Selected Germaine Greer Quotations

• "Women's liberation, if it abolishes the patriarchal family, will abolish a necessary substructure of the authoritarian state, and once that withers away Marx will have come true willy-nilly, so let's get on with it."

• "I think that testosterone is a rare poison."

• "The real theater of the sex war is the domestic hearth."

• "The surest guide to the correctness of the path that women take is joy in the struggle."

• "Revolution is the festival of the oppressed."

• "I didn't fight to get women out from behind vacuum cleaners to get them onto the board of Hoover."

• "The house wife is an unpaid employee in her husband's house in return for the security of being a permanent employee."

• "Man made one grave mistake: in answer to vaguely reformist and humanitarian agitation he admitted women to politics and the professions. The conservatives who saw this as the undermining of our civilization and the end of the state and marriage were right after all; it is time for the demolition to begin."

• "Yet if a woman never lets herself go, how will she ever know how far she might have got? If she never takes off her high-heeled shoes, how will she ever know how far she could walk or how fast she could run?"

• "One may not reach the dawn save by the path of the night."

• "After centuries of conditioning of the female into the condition of perpetual girlishness called femininity, we cannot remember what femaleness is. Though feminists have been arguing for years that there is a self-defining female energy, and a female libido that is not expressed merely in response to demands by the male, and a female way of being and of experiencing the world, we are still not close to understanding what it might be. Yet every mother who has held a girl child in her arms has known that she was different from a boy child and that she would approach the reality around her in a different way. She is a female and she will die female, and though many centuries should pass, archaeologists would identify her skeleton as the remains of a female creature."

• "The blind conviction that we have to do something about other people's reproductive behavior, and that we may have to do it whether they like it or not, derives from the assumption that the world belongs to us, who have so expertly depleted its resources, rather than to them, who have not."

• "The compelled mother loves her child as the caged bird sings. The song does not justify the cage nor the love the enforcement."

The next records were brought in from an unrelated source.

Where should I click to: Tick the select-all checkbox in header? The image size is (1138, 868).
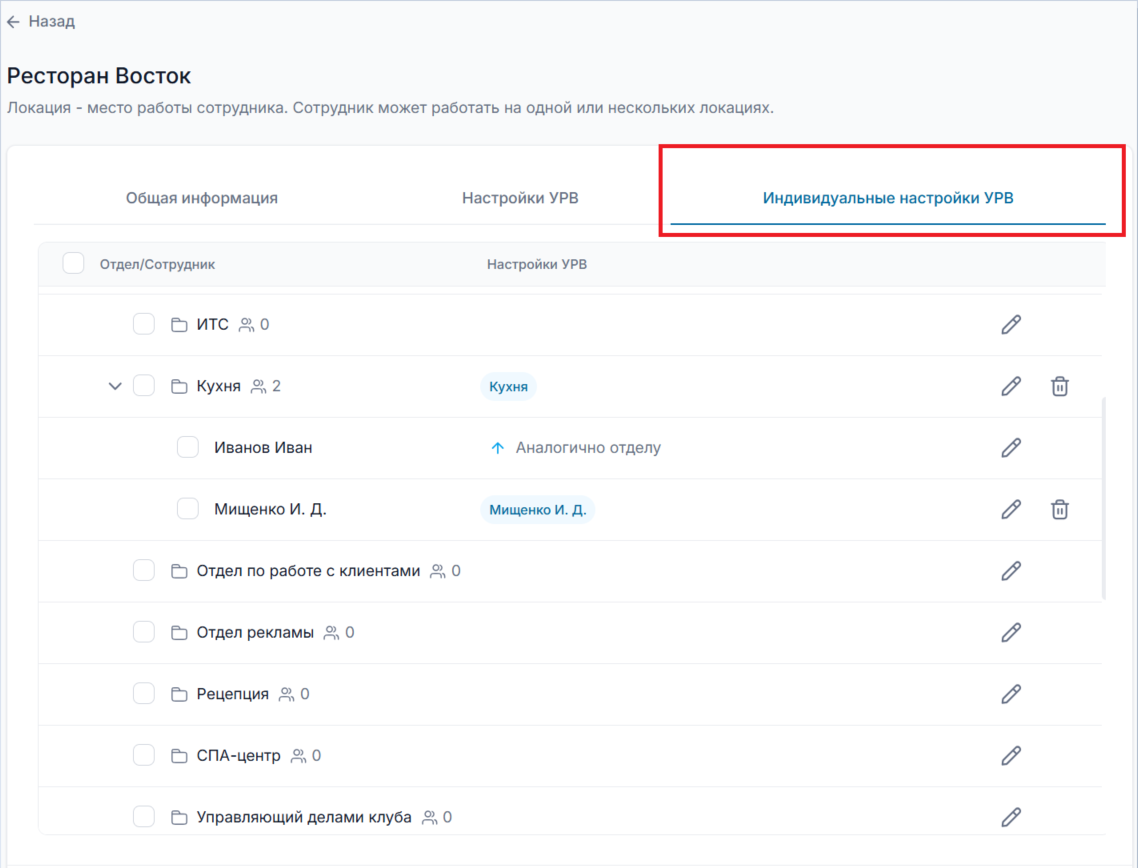(73, 263)
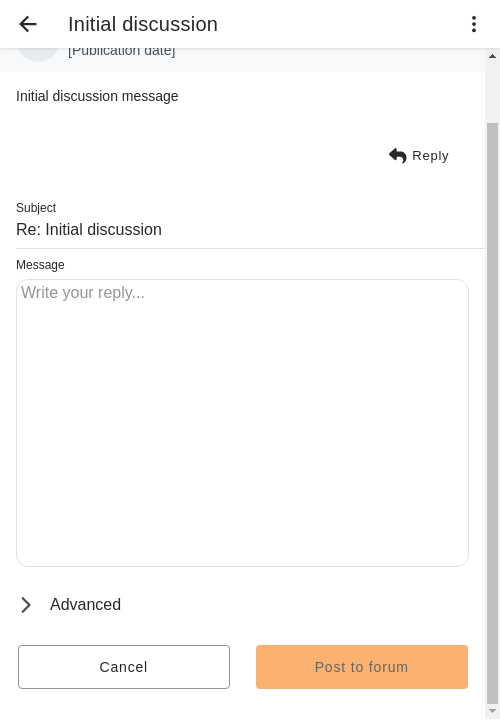Click the Reply text link
The height and width of the screenshot is (720, 500).
point(430,156)
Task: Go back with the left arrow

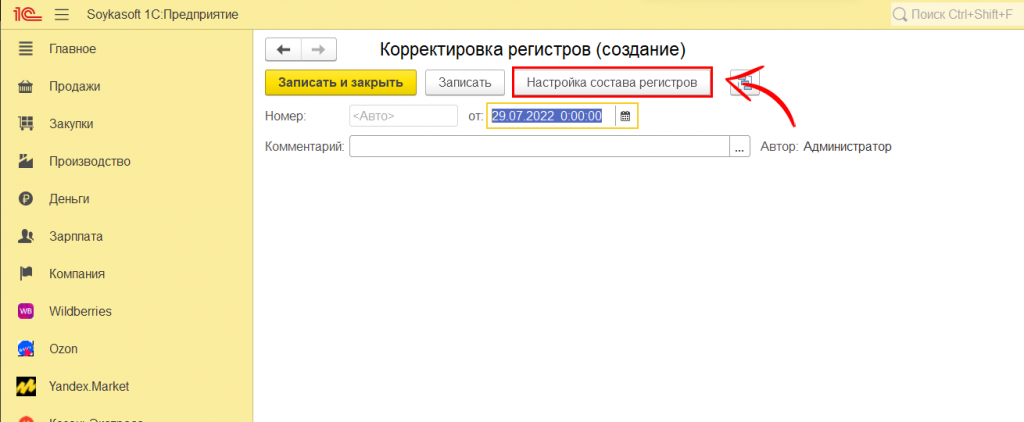Action: click(283, 49)
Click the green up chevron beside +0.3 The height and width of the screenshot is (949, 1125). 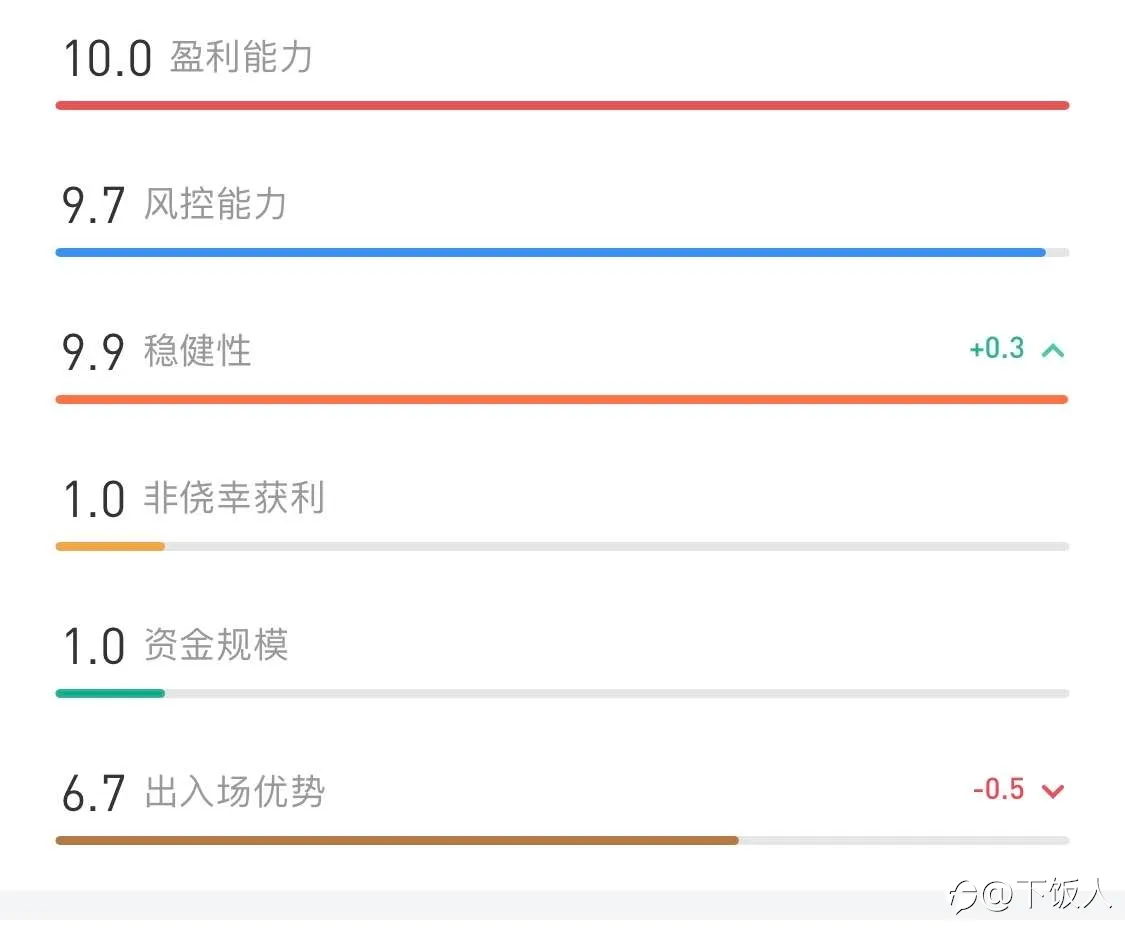click(x=1053, y=350)
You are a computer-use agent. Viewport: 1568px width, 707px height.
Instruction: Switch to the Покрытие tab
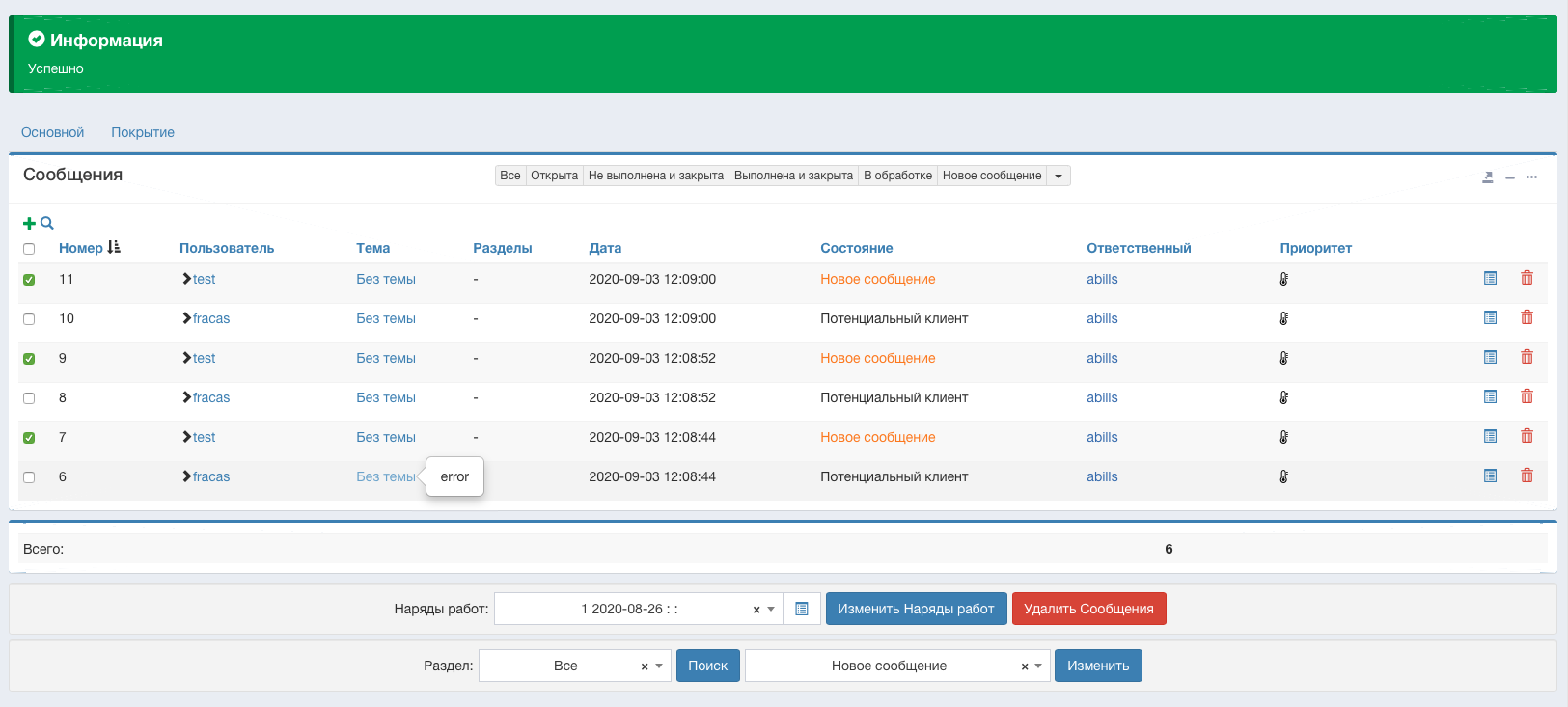tap(143, 132)
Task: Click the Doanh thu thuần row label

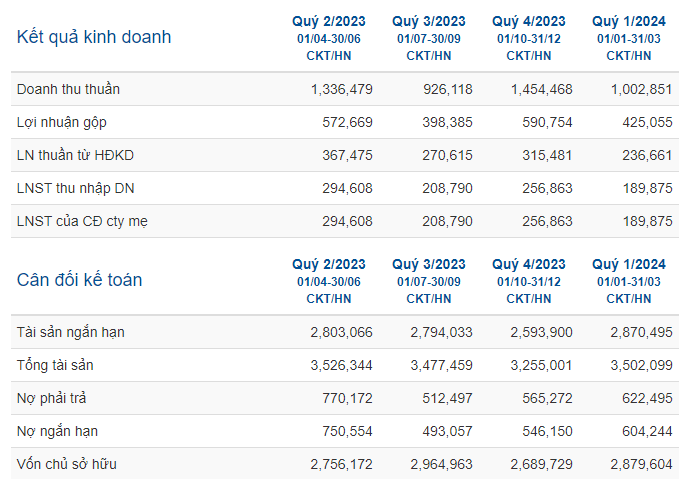Action: coord(68,89)
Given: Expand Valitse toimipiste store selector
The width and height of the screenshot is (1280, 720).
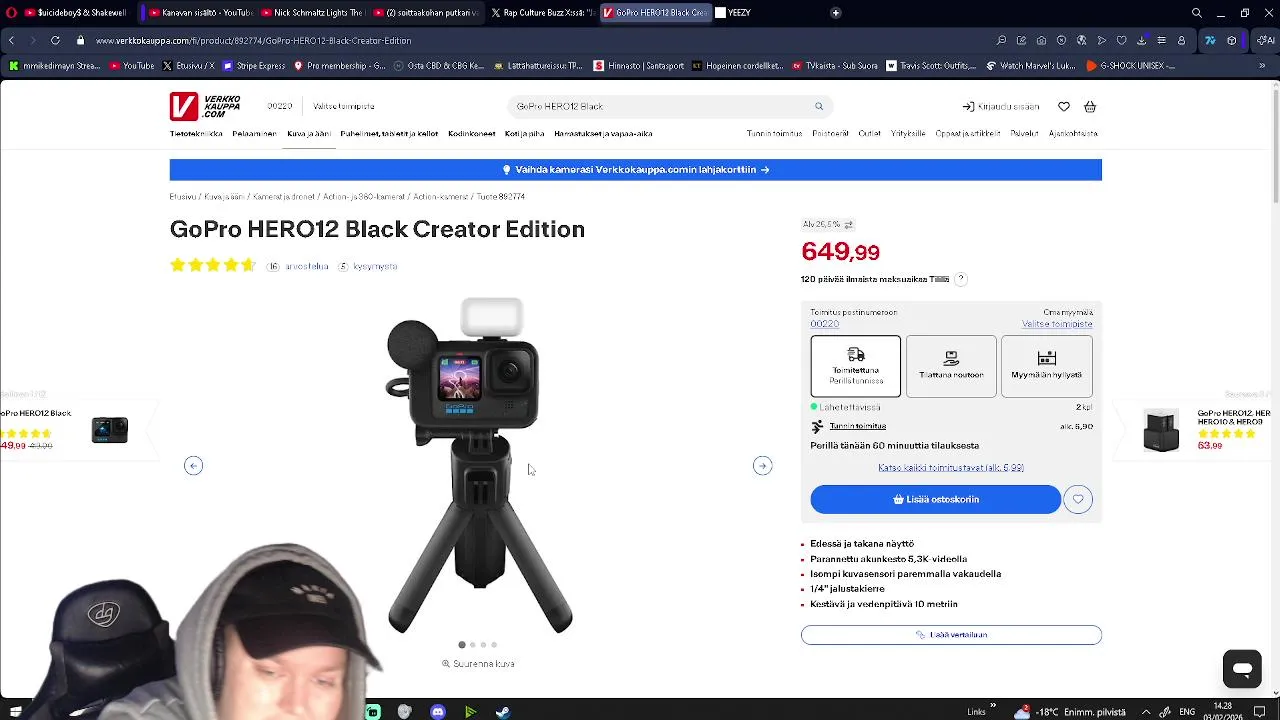Looking at the screenshot, I should coord(343,106).

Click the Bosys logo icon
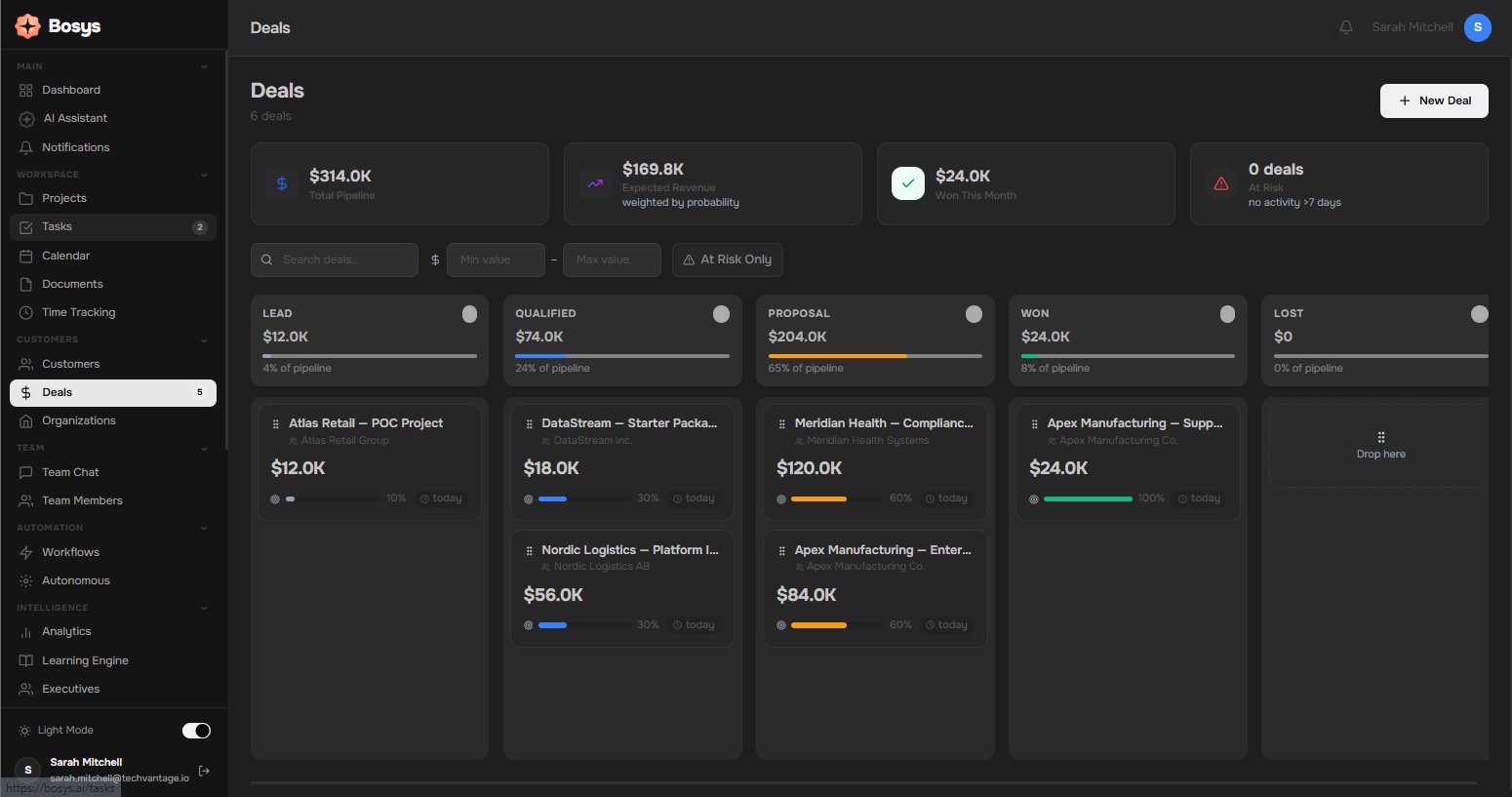[27, 26]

• "The management of fertility is one of the most important functions of adulthood."

• "Perhaps women have always been in closer contact with reality than men: it would seem to be the just recompense for being deprived of idealism."

• "All that remains to the mother in modern consumer society is the role of scapegoat; psychoanalysis uses huge amounts of money and time to persuade analysis and to foist their problems on to the absent mother, who has no opportunity to utter a word in her own defense. Hostility to the mother in our societies is an index of mental health."

• "Mother is the dead heart of the family, spending father's earnings on consumer goods to enhance the environment in which he eats, sleeps, and watches the television."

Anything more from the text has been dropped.